Le 22 avril 2025, Recommerce, en partenariat avec Kantar, a publié la nouvelle édition de son Baromètre sur le marché des smartphones d’occasion. Menée auprès de 7 750 individus dans 13 pays européens, cette enquête dessine les contours d’un marché désormais structuré et soutenu par des dynamiques économiques claires. Avec 22 % de Français équipés d’un smartphone reconditionné, l’Hexagone se positionne à l’avant-garde d’une tendance européenne en expansion.
Smartphones reconditionnés : une demande portée par le facteur prix
Premier enseignement : la motivation principale des consommateurs reste le coût. En France, 72 % des utilisateurs de smartphones reconditionnés citent le prix comme déterminant majeur, contre 66 % en moyenne en Europe. Cette donnée s’inscrit dans un contexte de pression inflationniste durable, où les ménages arbitrent de plus en plus leurs dépenses technologiques.
Les modèles reconditionnés permettent d’accéder à des appareils haut de gamme à des tarifs réduits, tout en bénéficiant de garanties, d’un contrôle technique et d’un service après-vente équivalent à celui du neuf. Cette montée en qualité des filières de reconditionnement, notamment professionnelles, contribue à la progression du secteur.
Si le facteur économique domine, l’argument environnemental progresse sensiblement.
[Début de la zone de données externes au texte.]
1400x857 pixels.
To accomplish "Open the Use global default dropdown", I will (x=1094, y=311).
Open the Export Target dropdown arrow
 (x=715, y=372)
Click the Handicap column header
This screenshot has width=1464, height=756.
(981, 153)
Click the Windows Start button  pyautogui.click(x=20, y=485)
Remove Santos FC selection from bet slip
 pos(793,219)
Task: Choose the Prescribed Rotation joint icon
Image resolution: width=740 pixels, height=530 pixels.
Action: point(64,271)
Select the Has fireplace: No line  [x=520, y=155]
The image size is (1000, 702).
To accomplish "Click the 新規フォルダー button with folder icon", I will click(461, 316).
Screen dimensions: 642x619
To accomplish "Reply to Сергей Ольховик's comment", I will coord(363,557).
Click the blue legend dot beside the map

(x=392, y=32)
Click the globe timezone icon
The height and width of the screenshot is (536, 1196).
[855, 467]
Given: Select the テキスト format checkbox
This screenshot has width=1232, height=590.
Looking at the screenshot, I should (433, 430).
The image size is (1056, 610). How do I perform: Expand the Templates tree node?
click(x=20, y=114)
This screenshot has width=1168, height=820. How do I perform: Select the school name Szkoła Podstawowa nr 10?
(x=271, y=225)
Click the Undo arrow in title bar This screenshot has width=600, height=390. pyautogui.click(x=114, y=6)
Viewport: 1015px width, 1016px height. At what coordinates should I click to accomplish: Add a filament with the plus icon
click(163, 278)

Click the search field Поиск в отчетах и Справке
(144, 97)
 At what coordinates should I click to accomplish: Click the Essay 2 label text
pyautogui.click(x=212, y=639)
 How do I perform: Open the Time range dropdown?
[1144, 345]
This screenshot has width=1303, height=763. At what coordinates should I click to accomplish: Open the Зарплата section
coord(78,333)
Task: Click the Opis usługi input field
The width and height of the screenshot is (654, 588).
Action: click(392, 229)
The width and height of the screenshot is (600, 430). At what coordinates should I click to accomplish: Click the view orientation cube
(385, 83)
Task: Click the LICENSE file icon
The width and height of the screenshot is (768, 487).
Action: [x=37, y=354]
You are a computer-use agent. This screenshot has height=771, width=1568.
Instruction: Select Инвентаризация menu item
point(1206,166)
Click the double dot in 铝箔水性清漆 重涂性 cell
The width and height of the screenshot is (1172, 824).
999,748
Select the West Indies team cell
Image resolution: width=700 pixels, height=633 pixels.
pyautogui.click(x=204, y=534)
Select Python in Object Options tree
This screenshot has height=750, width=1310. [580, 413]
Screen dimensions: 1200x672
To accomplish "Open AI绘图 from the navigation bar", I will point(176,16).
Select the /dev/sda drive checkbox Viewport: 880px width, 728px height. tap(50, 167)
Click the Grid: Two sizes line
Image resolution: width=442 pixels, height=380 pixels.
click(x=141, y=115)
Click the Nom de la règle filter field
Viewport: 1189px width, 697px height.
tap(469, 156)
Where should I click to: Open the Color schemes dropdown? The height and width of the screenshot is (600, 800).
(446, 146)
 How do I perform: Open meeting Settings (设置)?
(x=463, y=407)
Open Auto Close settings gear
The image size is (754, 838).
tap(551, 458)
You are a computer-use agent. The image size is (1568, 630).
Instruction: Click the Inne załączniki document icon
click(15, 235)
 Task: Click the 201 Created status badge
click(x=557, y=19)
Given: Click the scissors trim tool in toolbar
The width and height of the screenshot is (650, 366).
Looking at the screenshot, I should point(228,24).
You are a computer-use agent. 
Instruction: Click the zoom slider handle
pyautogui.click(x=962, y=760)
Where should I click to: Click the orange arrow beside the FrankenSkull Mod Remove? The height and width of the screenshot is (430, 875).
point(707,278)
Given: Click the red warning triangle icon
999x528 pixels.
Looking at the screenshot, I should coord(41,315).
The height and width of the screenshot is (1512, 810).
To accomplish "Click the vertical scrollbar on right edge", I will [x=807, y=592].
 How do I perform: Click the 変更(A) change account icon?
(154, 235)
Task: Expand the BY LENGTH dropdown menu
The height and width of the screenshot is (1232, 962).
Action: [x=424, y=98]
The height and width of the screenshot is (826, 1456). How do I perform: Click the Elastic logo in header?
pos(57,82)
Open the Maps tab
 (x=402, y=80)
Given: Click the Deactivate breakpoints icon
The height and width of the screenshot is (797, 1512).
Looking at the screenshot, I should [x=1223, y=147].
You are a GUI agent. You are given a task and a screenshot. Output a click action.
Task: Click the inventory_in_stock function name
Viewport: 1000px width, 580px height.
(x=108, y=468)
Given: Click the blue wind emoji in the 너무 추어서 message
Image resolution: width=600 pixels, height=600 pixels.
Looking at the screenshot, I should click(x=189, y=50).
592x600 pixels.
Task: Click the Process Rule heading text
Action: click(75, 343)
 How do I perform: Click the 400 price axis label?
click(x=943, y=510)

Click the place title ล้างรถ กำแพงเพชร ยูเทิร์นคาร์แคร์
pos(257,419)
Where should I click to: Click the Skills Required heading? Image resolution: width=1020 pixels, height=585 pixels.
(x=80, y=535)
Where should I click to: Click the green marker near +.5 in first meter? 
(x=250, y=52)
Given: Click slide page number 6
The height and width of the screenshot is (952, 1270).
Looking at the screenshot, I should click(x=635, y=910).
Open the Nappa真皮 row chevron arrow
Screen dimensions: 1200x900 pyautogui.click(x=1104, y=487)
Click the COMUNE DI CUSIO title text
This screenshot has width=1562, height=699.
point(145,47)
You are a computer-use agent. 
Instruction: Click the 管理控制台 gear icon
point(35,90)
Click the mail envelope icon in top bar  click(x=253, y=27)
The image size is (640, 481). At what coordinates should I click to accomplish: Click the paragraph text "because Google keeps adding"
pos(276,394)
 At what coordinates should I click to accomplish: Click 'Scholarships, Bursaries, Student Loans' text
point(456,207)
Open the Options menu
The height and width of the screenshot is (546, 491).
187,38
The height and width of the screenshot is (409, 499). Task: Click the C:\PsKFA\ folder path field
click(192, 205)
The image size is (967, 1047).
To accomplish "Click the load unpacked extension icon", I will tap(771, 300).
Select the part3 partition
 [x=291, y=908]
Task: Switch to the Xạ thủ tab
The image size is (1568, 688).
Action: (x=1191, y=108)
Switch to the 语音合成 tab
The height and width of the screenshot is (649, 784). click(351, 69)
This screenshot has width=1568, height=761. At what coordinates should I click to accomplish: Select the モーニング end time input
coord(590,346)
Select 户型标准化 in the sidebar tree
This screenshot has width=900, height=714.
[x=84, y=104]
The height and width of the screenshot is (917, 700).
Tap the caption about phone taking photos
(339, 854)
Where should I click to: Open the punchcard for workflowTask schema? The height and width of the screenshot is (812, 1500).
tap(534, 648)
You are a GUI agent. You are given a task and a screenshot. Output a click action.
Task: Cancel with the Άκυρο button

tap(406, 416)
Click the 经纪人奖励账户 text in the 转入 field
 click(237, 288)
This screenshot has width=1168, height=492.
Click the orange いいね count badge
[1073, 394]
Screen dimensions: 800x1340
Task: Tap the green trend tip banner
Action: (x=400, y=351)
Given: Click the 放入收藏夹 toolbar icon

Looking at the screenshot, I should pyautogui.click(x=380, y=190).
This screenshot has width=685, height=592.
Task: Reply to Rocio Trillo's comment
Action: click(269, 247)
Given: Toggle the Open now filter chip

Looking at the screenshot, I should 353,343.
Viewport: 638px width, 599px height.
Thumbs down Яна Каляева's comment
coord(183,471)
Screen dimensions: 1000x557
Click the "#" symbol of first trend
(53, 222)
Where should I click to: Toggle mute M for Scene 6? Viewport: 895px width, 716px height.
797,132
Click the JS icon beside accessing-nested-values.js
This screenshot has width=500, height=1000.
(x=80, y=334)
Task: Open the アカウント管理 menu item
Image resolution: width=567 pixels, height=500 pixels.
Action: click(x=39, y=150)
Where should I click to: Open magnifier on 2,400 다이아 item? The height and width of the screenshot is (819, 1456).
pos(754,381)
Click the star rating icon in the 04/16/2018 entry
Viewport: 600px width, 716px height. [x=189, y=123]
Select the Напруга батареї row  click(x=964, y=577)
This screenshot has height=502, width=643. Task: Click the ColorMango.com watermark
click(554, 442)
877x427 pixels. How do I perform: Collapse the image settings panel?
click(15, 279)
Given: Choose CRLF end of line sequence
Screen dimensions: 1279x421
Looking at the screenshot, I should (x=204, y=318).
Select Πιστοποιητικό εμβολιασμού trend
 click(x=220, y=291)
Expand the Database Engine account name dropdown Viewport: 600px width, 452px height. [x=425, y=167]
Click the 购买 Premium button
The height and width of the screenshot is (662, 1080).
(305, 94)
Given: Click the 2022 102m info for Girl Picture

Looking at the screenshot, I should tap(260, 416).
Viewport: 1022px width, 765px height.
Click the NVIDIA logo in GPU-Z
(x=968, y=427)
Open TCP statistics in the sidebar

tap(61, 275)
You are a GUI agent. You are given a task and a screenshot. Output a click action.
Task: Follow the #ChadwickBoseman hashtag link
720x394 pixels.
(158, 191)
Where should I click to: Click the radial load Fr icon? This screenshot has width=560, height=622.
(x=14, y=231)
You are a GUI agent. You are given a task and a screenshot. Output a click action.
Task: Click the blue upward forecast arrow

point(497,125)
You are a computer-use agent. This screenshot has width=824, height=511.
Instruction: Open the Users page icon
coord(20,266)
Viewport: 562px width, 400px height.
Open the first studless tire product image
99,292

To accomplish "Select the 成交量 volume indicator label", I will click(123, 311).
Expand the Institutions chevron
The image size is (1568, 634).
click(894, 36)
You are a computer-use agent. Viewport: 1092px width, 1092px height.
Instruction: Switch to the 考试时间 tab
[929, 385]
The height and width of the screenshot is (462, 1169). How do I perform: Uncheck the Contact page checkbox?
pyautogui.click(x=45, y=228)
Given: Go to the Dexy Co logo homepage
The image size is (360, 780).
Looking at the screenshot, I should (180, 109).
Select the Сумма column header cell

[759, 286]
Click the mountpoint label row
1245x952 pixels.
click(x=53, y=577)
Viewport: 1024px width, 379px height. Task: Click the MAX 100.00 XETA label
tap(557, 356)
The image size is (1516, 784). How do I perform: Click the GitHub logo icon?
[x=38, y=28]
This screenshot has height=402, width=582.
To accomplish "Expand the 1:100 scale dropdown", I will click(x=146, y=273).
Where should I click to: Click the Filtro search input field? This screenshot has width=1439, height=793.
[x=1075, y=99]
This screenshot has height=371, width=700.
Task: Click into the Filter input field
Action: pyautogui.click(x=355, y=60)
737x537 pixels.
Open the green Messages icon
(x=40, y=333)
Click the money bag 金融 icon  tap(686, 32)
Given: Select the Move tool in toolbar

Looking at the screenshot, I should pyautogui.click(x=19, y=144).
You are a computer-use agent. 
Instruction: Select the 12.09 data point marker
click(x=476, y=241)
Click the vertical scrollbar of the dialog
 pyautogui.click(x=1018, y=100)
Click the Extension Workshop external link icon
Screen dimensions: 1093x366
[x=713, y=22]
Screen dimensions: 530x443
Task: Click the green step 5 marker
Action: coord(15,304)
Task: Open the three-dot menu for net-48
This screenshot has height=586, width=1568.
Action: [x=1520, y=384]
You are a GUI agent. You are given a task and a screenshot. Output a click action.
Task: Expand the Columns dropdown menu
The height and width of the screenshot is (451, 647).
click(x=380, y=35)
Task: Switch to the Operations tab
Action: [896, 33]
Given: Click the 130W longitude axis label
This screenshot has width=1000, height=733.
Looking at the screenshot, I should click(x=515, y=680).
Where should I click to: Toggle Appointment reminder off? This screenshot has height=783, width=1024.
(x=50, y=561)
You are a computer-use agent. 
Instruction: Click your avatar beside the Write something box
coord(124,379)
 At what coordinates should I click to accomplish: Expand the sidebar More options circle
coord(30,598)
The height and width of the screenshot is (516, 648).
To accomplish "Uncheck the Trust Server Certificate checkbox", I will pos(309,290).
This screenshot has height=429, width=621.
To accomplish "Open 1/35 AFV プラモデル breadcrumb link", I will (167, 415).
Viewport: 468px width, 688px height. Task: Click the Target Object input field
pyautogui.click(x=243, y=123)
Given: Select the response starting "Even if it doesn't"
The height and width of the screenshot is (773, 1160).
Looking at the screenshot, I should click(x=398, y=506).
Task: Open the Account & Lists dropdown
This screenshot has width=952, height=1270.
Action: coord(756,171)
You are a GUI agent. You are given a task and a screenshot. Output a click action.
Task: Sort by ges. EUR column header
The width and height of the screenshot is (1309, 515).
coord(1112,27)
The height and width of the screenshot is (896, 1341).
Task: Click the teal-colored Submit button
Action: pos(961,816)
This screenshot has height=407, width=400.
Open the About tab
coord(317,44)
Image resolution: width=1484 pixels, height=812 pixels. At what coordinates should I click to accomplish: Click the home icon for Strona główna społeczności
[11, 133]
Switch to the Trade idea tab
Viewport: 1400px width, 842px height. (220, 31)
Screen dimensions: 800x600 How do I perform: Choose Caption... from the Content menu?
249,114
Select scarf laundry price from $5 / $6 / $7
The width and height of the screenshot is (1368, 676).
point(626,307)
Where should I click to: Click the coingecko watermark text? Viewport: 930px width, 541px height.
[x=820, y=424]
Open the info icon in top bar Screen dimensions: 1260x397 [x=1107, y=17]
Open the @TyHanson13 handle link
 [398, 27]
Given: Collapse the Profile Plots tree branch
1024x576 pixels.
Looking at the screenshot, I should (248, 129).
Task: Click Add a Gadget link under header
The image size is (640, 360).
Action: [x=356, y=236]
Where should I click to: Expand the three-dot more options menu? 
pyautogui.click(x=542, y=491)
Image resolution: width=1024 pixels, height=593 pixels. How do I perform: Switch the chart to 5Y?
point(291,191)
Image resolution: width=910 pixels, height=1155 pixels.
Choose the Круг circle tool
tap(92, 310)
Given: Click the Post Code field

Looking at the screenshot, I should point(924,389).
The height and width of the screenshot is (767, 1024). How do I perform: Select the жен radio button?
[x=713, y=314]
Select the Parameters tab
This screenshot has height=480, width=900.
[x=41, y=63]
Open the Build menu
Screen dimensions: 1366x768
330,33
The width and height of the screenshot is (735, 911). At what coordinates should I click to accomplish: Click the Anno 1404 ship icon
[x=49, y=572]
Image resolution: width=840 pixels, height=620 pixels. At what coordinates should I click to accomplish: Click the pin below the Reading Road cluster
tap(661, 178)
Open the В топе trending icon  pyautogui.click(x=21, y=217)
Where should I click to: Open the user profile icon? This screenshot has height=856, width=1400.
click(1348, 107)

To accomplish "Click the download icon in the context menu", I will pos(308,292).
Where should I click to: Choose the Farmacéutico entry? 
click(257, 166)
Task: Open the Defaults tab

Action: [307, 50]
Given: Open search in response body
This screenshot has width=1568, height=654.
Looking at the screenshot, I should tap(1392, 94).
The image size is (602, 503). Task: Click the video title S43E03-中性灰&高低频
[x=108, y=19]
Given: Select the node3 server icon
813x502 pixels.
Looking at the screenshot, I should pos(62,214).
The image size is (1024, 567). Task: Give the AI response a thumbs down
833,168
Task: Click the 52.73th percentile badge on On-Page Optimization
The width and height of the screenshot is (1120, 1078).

En France, 36 % des acheteurs évoquent des motifs écologiques, un niveau légèrement supérieur à la moyenne européenne (35 %). L’Allemagne (38 %), le Portugal (39 %) ou encore l’Espagne (42 %) affichent des taux plus élevés, témoignant d’une sensibilité variable selon les marchés.
Le marché français : structuré et en avance sur ses voisins
La France est le pays européen où l’adoption du smartphone d’occasion est la plus forte en 2025, avec 22 % d’équipements concernés. L’Allemagne suit avec 17 %, tandis que la Belgique, les Pays-Bas et la Hongrie affichent des taux équivalents à la moyenne européenne (15 %). L’Italie reste à la traîne avec seulement 10 %.
Côté revente, le baromètre montre une Europe à deux vitesses. Si 32 % des Français ont revendu leur ancien mobile, le taux reste légèrement en dessous de la moyenne européenne (33 %), loin derrière les Allemands (43 %) et les Néerlandais (44 %). À l’inverse, les Portugais privilégient le don familial (20 %), un taux bien supérieur à la moyenne (13 %).
Cependant, l’intention de revente progresse. 37 % des Français déclarent vouloir revendre leur smartphone actuel, au même niveau que les Belges, contre 41 % pour les Allemands. Les marchés les plus dynamiques sur ce critère sont la Suisse (53 %) et les Pays-Bas (51 %).
Le marché du smartphone reconditionné entre en 2025 dans une phase de maturité. Tiré par des logiques économiques claires, consolidé par une offre professionnelle structurée, il s’impose comme un segment stratégique de la consommation électronique. La France y joue un rôle moteur, illustrant une mutation des usages à la fois pragmatique et durable.